▶ **Your instructions**: Return the records below in full. Keep every word exact and skip the images.

▶ **Pixel coordinate grounding data**:
______

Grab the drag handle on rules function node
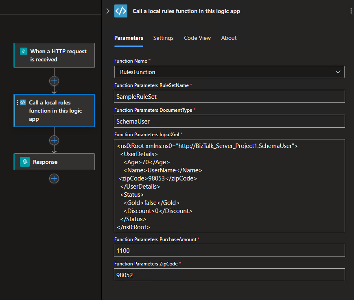This screenshot has height=300, width=354. tap(17, 103)
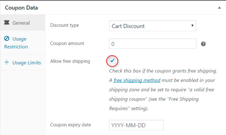Image resolution: width=226 pixels, height=135 pixels.
Task: Click the Coupon expiry date field
Action: coord(136,125)
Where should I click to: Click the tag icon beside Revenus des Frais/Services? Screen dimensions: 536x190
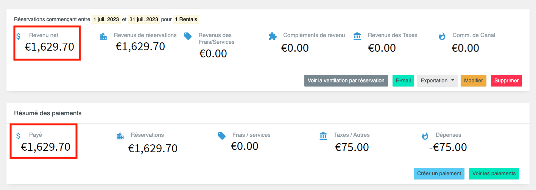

______

▶ **Expected output**:
Grab the drag handle on rules function node
This screenshot has height=300, width=354. tap(17, 103)
Image resolution: width=226 pixels, height=135 pixels.
Task: Click the Coupon expiry date field
Action: coord(136,125)
Where should I click to: Click the tag icon beside Revenus des Frais/Services? Screen dimensions: 536x190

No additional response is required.